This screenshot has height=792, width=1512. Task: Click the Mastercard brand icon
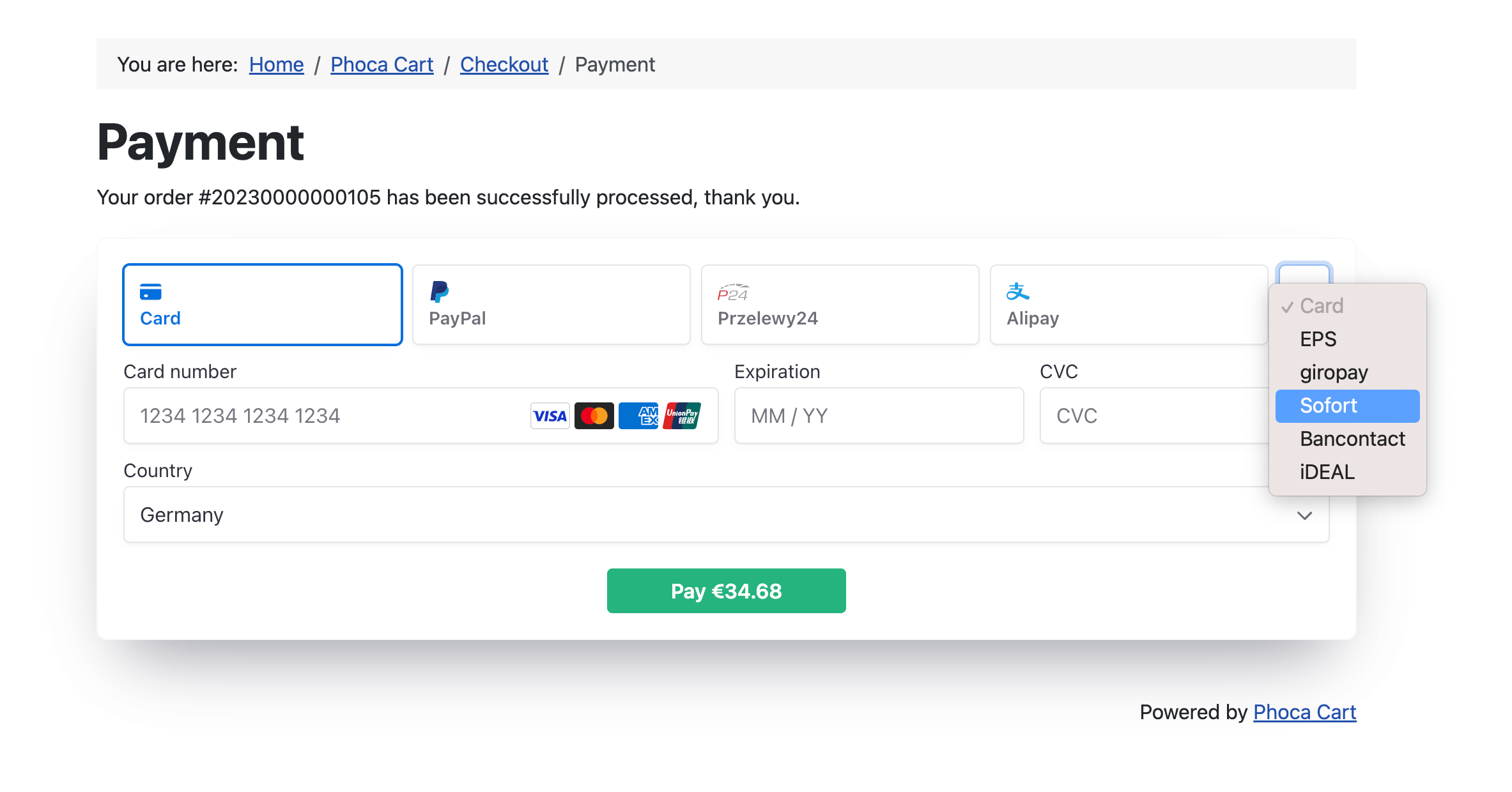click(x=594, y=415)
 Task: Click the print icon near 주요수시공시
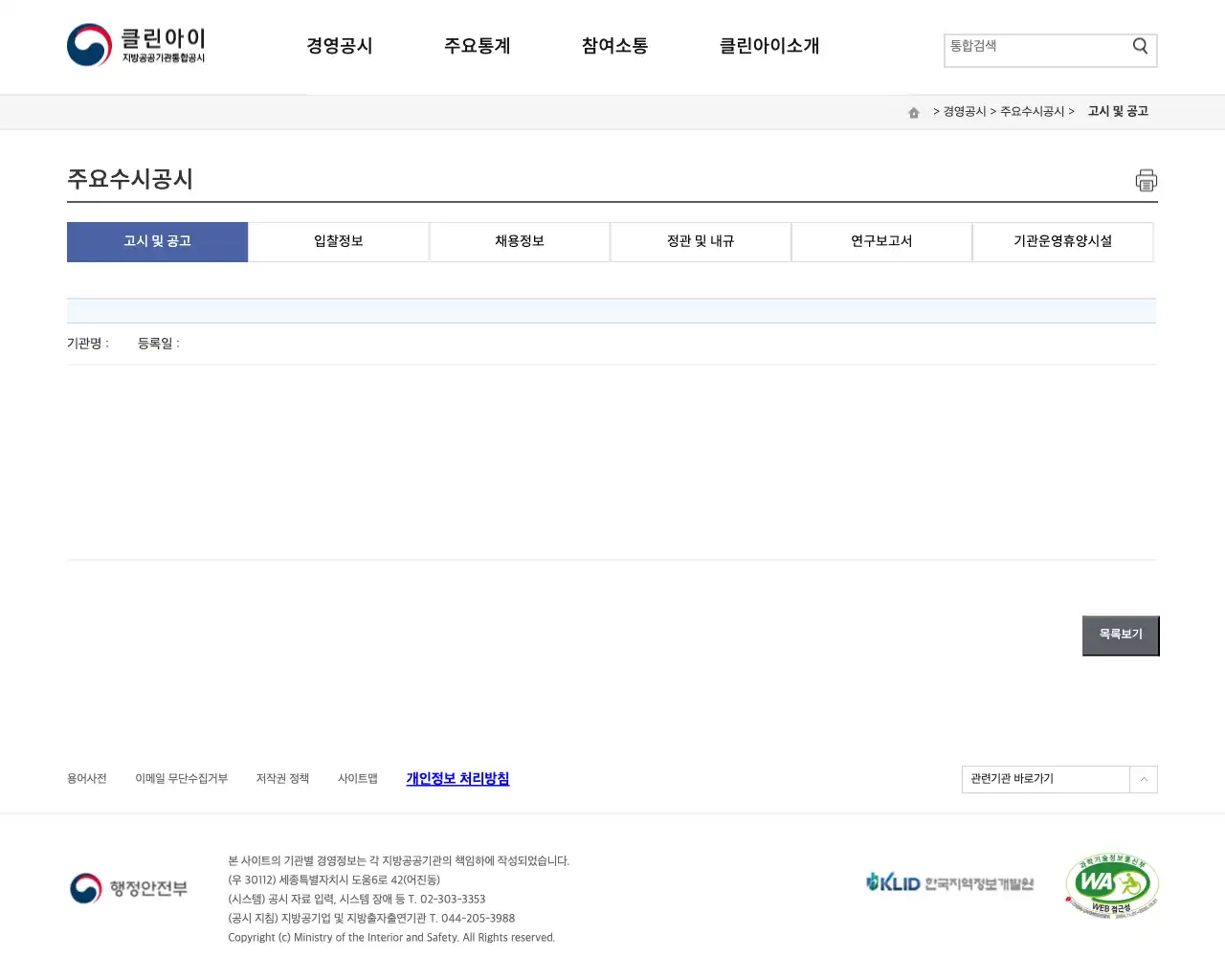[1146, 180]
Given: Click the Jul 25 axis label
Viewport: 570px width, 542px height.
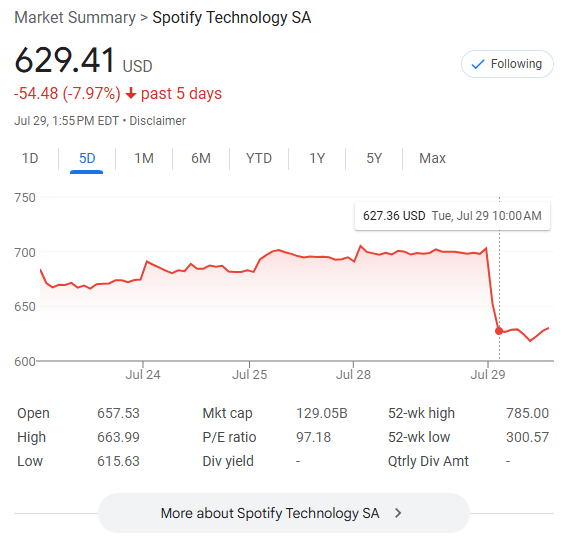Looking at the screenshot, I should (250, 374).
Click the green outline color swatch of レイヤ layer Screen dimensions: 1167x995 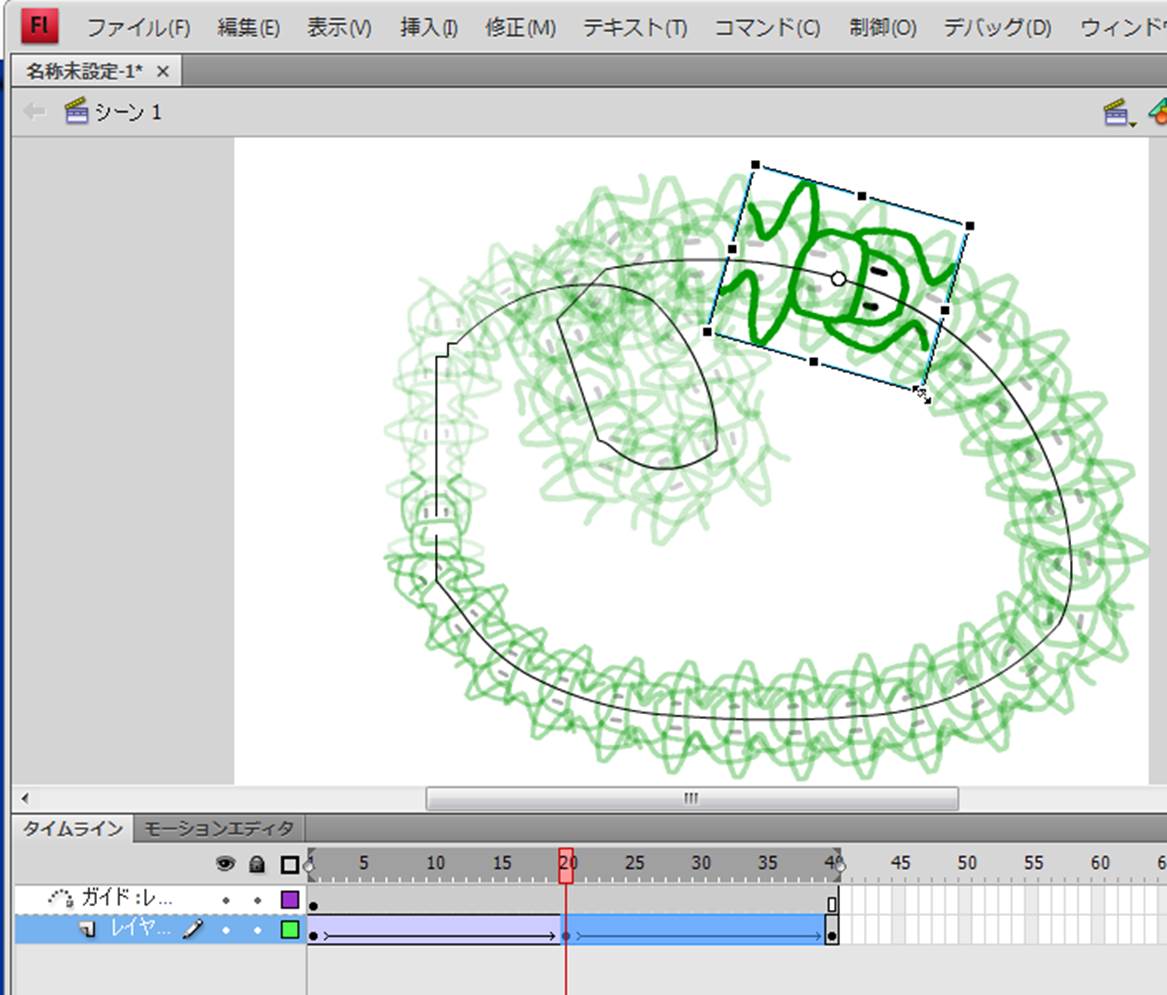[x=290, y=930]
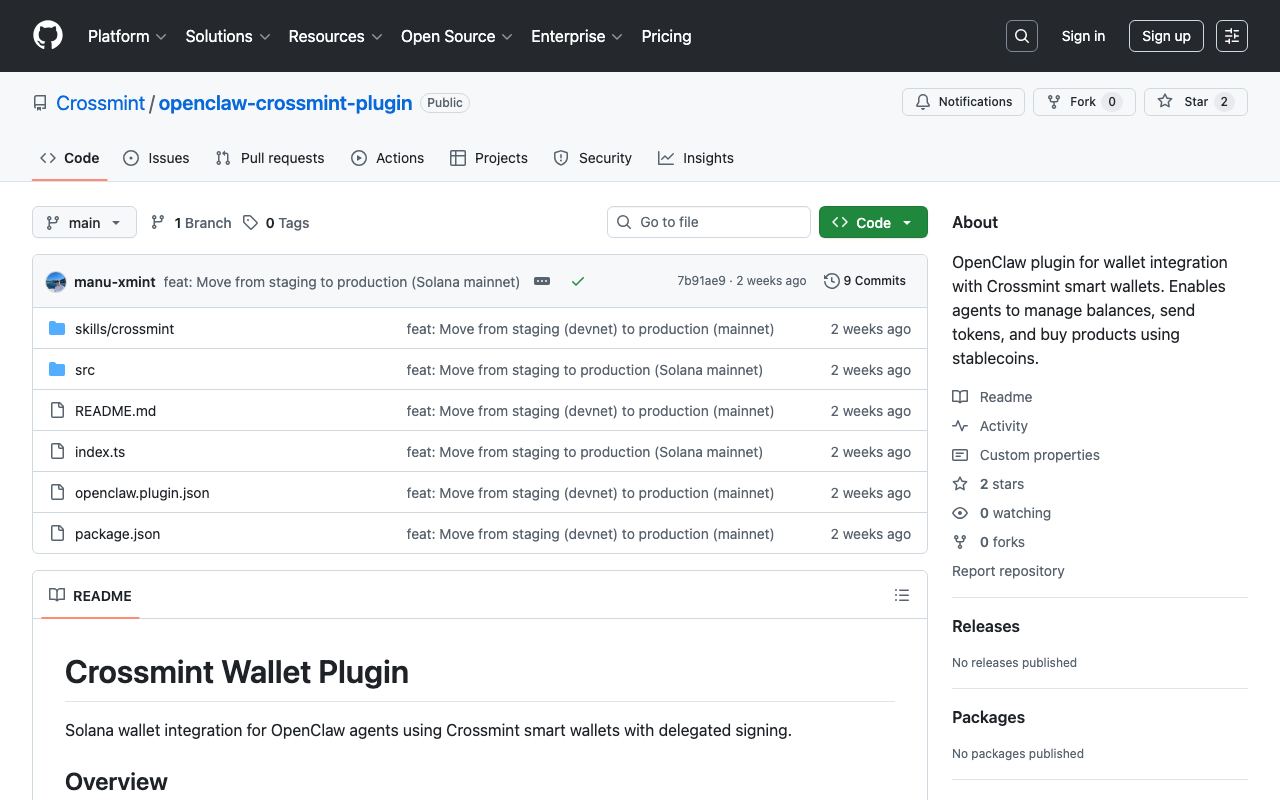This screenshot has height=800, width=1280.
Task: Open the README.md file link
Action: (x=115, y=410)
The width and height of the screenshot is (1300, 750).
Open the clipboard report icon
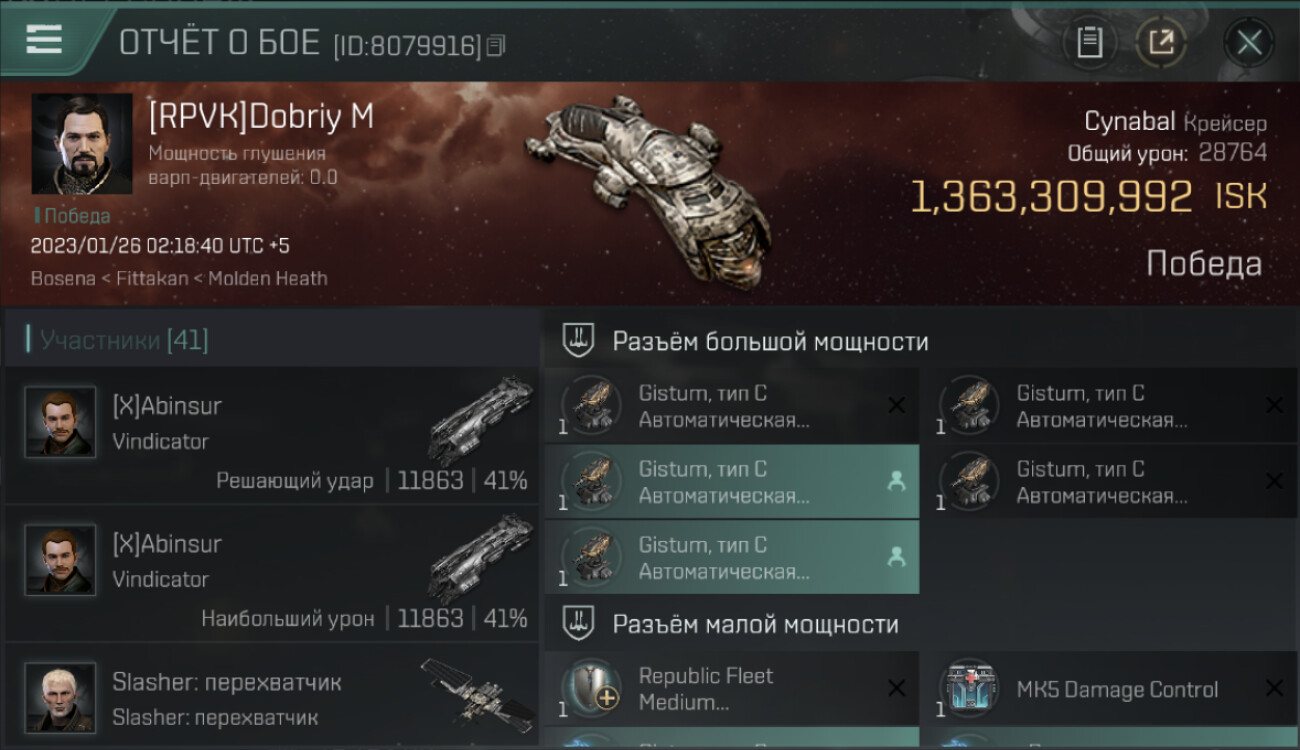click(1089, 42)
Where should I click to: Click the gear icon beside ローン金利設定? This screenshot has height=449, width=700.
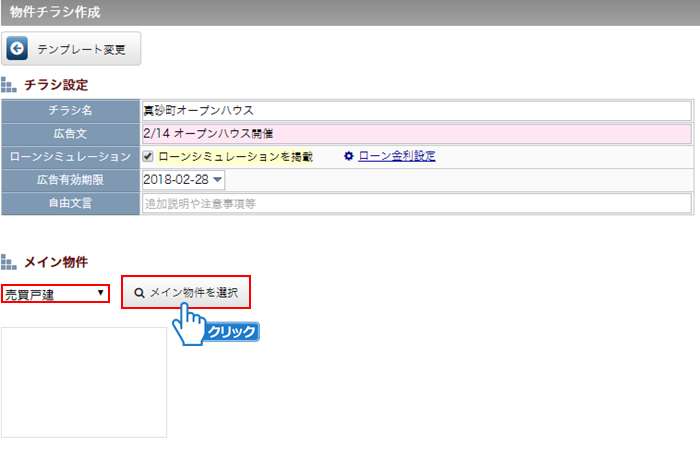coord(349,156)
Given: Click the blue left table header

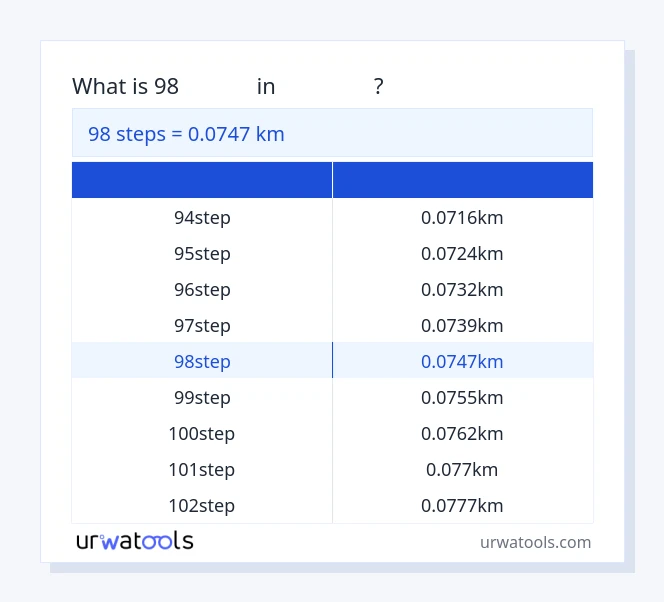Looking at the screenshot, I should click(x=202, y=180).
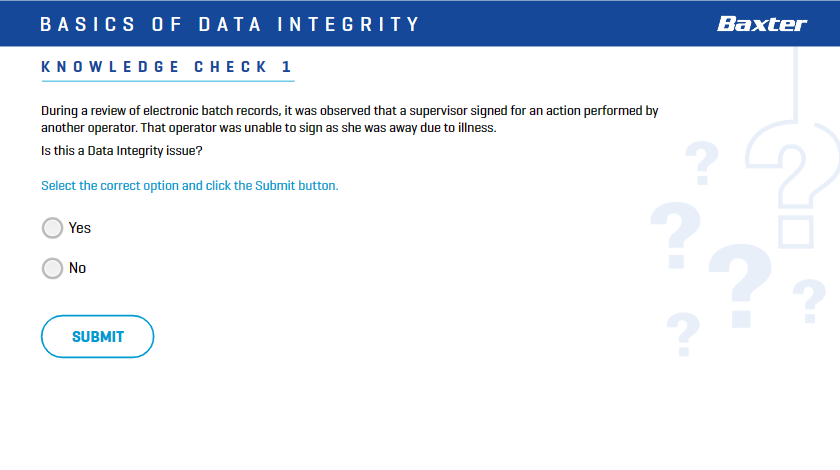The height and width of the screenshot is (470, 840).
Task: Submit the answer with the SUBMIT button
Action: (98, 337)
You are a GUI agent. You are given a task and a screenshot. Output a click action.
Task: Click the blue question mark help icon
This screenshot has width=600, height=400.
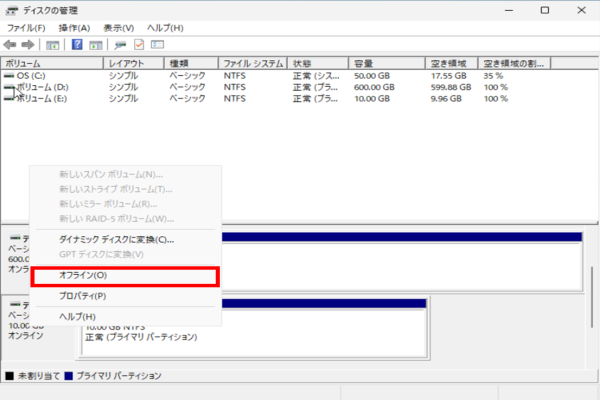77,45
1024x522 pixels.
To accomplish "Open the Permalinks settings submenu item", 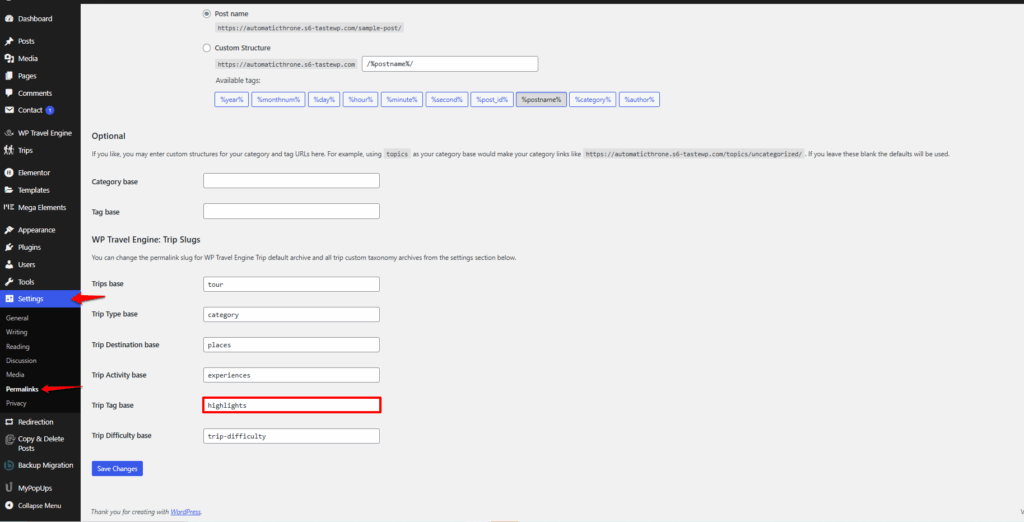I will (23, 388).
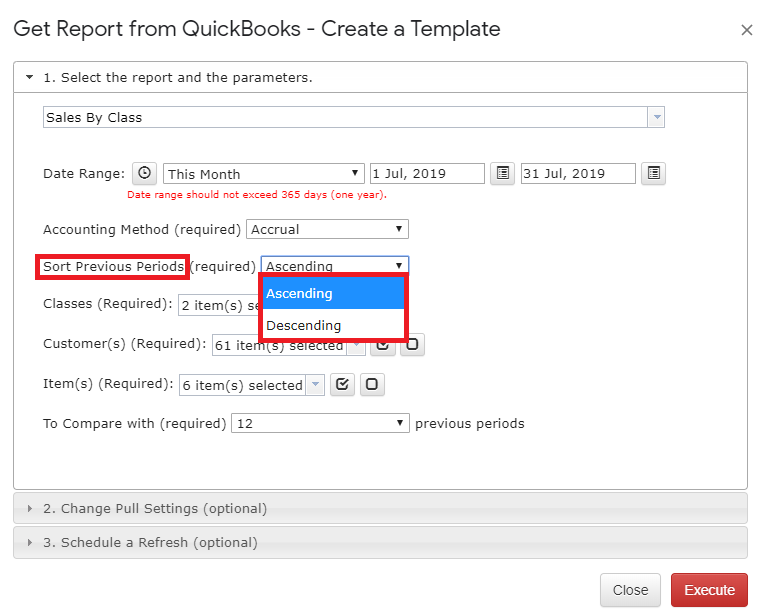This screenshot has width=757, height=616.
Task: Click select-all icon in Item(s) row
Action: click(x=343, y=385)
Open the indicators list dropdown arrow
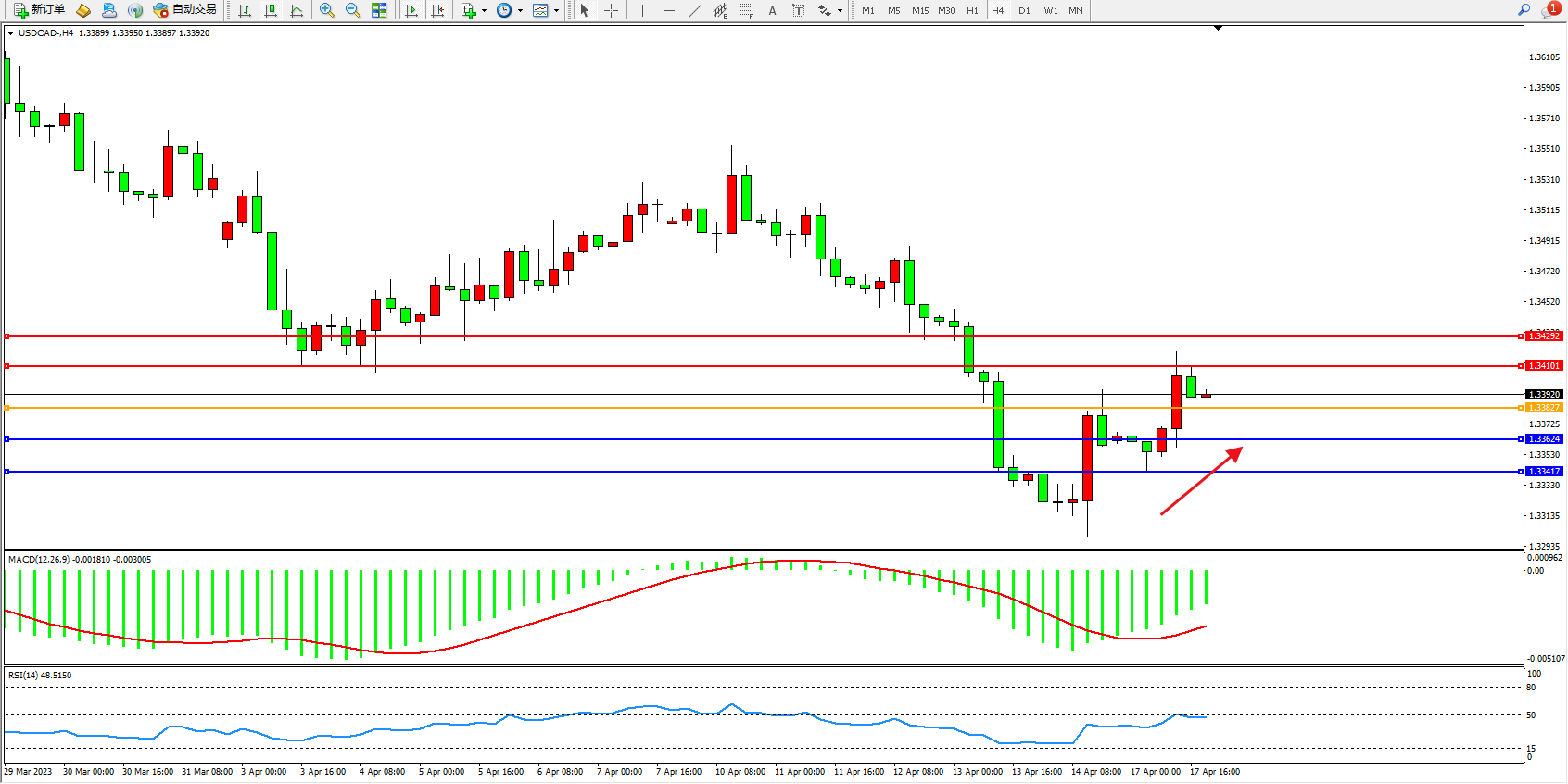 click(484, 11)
^^^^
● TASK GOAL
An exact transcription is needed of the lines from the one with "Where should I" to the one with "You are a GUI" above, both ends included, with pictures left out.

● EXPECTED ANSWER
Where should I click to: Click the gear icon beside ローン金利設定? This screenshot has height=449, width=700.
coord(349,156)
Given: Click the blue left table header

Looking at the screenshot, I should click(x=202, y=180).
The height and width of the screenshot is (470, 840).
Task: Submit the answer with the SUBMIT button
Action: (98, 337)
You are a GUI agent. You are given a task and a screenshot. Output a click action.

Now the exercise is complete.